言葉という道具

宇宙船地球号の日々

 言葉にするって、思考を形にするような感覚がある。捉えどころがなく浮かんでいたものを、言葉にすることで物質化する感覚。手のひらサイズの結晶を生み出すような、もっと分かりやすくすると「だるまさんがころんだ」をするような、そんな感覚。見てない間はみんな好きなだけ好きなように動き回って、観測した瞬間にピタッと止まる。見てない間は言葉にできない感情が、言葉にした瞬間にピタッと浮いていたものが物質のように明確に感じられるような感覚なのである。

 そういえば、量子力学もこのだるまさんがころんだで説明がつくらしい。量子力学は、引き寄せの法則という人もいるし、思考を現実化させるにあたって使われる方法論のようなものである。この世界のすべてのものを小さく小さく分解していったときに原子とか陽子とか中性子とかまで分解したときの総称が量子である(合ってる?)。量子は観測されていない時には自由に泳ぎ回っていて、人が観察した瞬間に動かなくなるのだそうだ。この量子で出来ている世界において、流動的に流れているものを言語化して目標や理想を定めるとピタッと止めることができる。だから理想や夢を言語化して目標を掲げることが大事と言われているのだ。

 量子力学で説明しようとすると上記のような話になるし、宇宙的な観点で説明しようとすると、声に出して伝えることで、自身のお世話係であるパラレルセルフやハイヤーセルフ、味方である宇宙生命体がサポートをしやすくなって願いや理想が叶いやすくなるという側面もある。いずれにせよ、言葉にすることはこの世界では大切らしい。

 言葉はわたしにとって、世界を型どる道具のようなもの。言葉は大好きだけど、たまーに嫌い。人を励ましたり元気にさせたり勇気を与えたりできることも言葉の力。反対に、立ち直れないくらいにひどい言葉で心に消えない傷跡を残すことができるのも言葉の力。ふわふわ浮かんでいたものを言葉にする時、言葉にしきれないニュアンスを物質化できずにこぼれ落ちてしまう時がある。言葉を使っていたら、ありのまま感じた感情を100%で表現出来ない。言葉を使って表現をする人たちのジレンマがここにあるように感じる。

 わたしは日頃から営業としてお客様に言葉を使って伝えるという仕事をしているのだが、この4月に異動が決まり、営業は変わらないが接するお客様が変わるという出来事が起こった。わたしが「もっとお客さんと関係を深めていくような営業をしたい」「残業が多すぎるので、もっと働きやすい部署だったらもう少しだけこの会社で頑張れそう…。」そう考えていたらなんとそれが全て叶う部署へと異動となったのだ。特にそのような話は上司にはしていなかったし、異動希望を出してもいなかった。これは頭の中で毎日このような環境で働けたら…とイメージしたり、1日の働き方としての理想をモーニング・ページに書くなどをしていた。そのような言語化をしてから半年くらいで会社の辞令により異動することとなったのだ。言葉にすることで現実化が加速するという1つの良い事例である。

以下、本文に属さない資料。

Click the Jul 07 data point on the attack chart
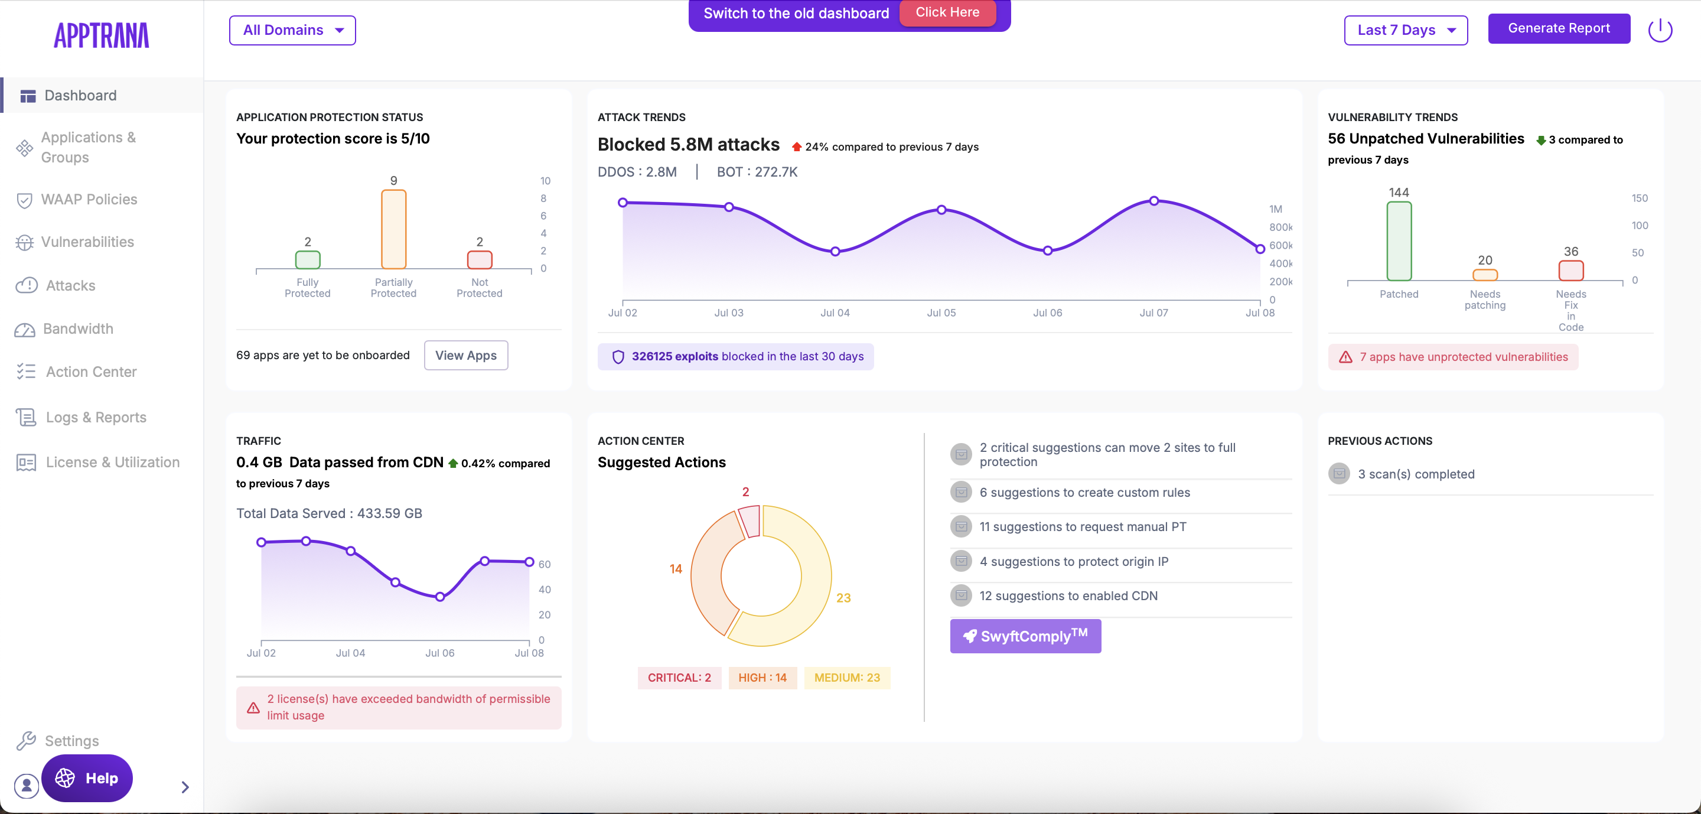This screenshot has height=814, width=1701. pyautogui.click(x=1154, y=201)
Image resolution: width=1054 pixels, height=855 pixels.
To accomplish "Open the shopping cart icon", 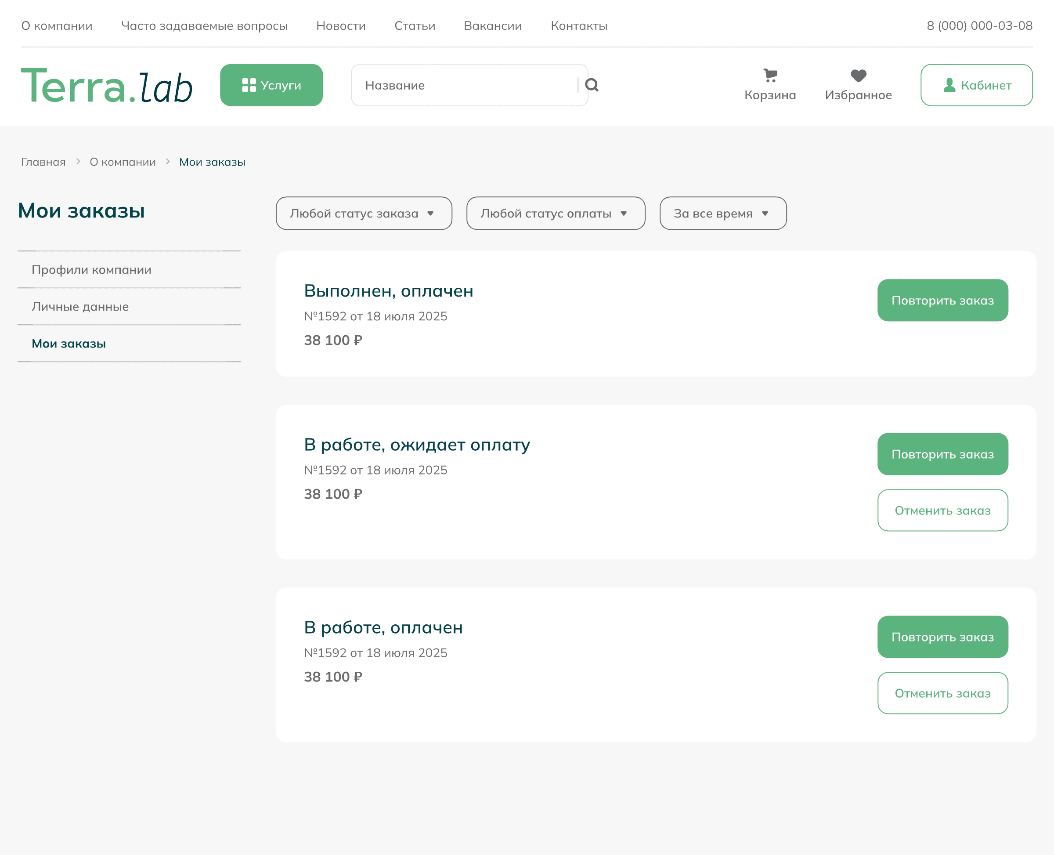I will (x=770, y=76).
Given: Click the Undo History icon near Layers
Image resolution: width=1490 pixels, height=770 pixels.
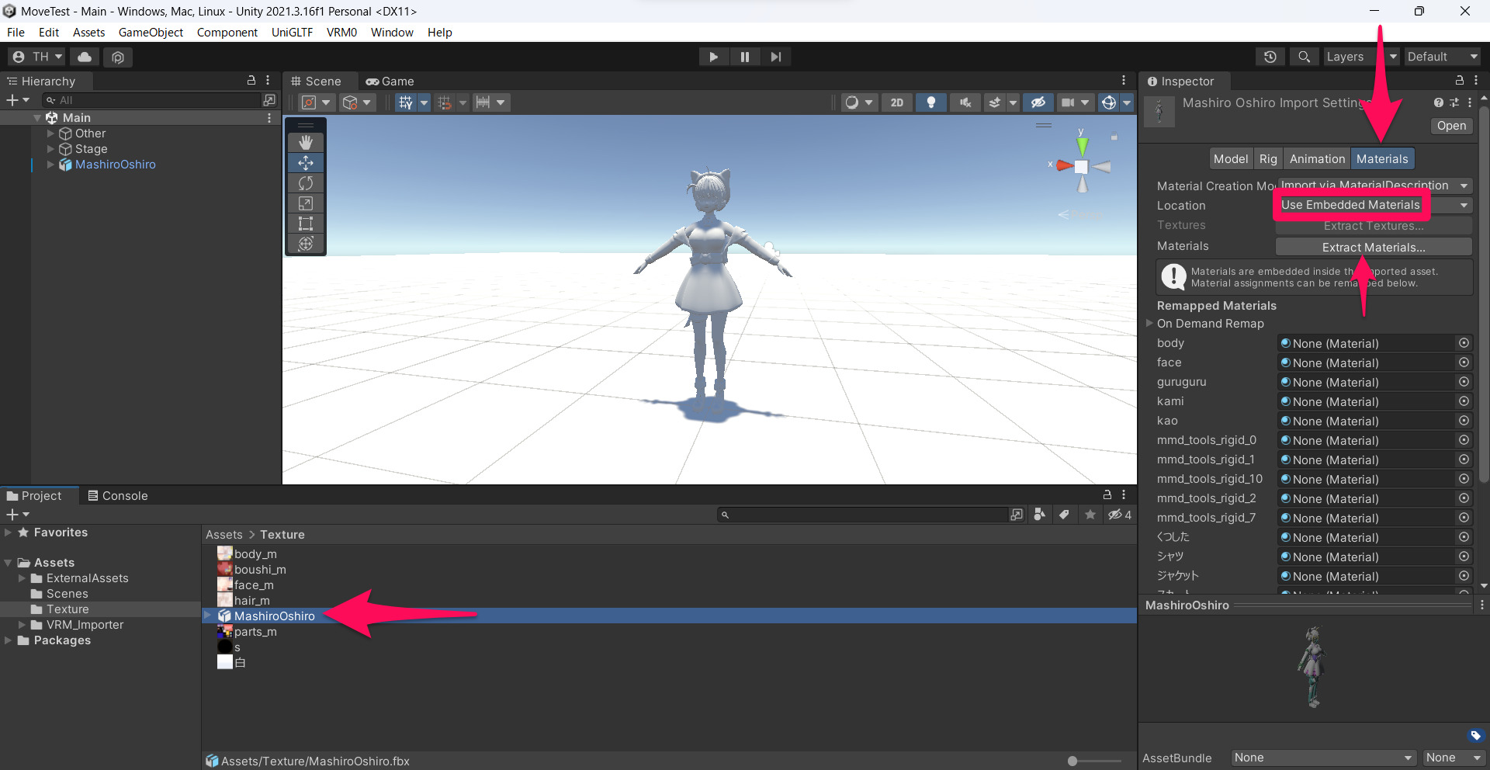Looking at the screenshot, I should 1270,56.
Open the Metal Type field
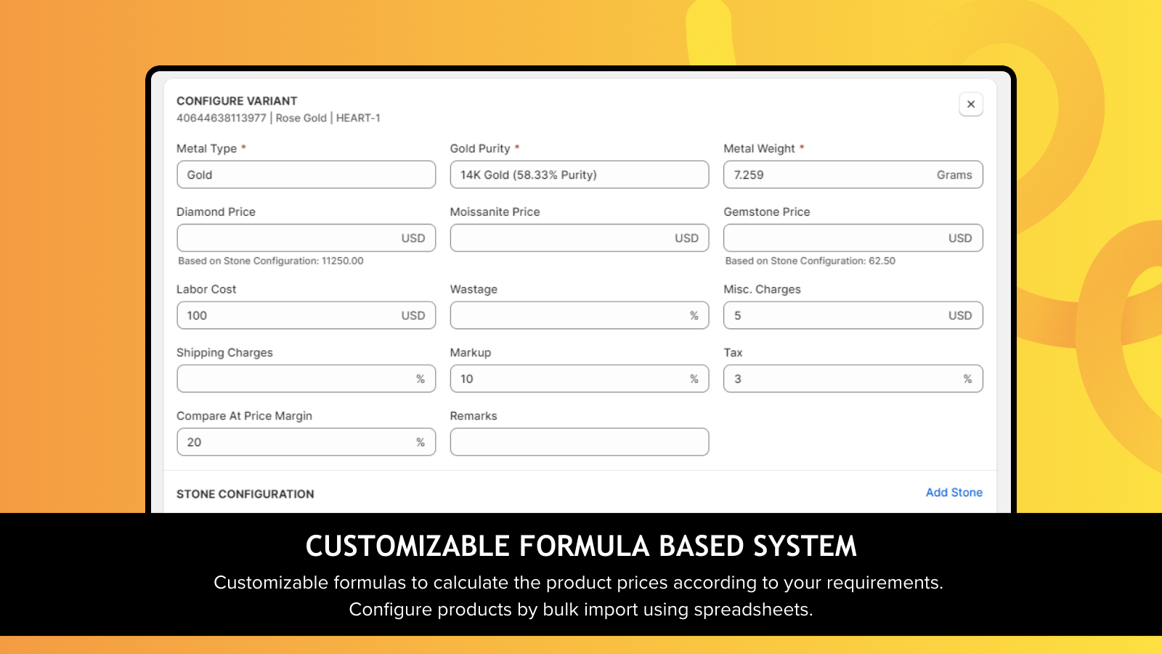This screenshot has width=1162, height=654. pyautogui.click(x=306, y=174)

 とにかく現在は思考の現実化がされやすい時代らしい。これは良くも悪くも、だ。ネガティブな前提を自身で作ってしまうとその通りの現実となってしまう。幸せになるには努力しないと…というような思考でいると努力をさせられるような大変な出来事を引き寄せる。どんな前提でこの現実を生きていきたいのか、今一度自身に問いかける必要がありそうだ。

 わたしはやりたい仕事ができる部署への異動が叶い、期待を持って異動したわけだが、まぁすんなりスムーズ軌道に乗れていないというのが正直なところだ。この間なんか血迷って、社内公募で経理へ異動希望を出そうかと思ったくらいだ。この話を大学時代の友人にしたところ、「あんたは経理ではないだろ」と爆笑された。本当にその通り。わたしは数字だけの世界が好きではないし、コツコツとルーティーンワークをこなすのは性に合わないと感じている。本当にやりたいことなのか自身に問いてみたら「数字の世界に感動はない」と答えが返ってきたので応募することを辞めたのである。現状から逃げたかっただけなのかもしれない。でも、感情の介入をさせずにきっぱりと答えを導き出してくれる数字という道具の潔さも、わたしは好きだよ。だけどやっぱり、目に見えないものを型どってくれる無限の可能性を秘めた言葉を使って、わたしは生きていきたい。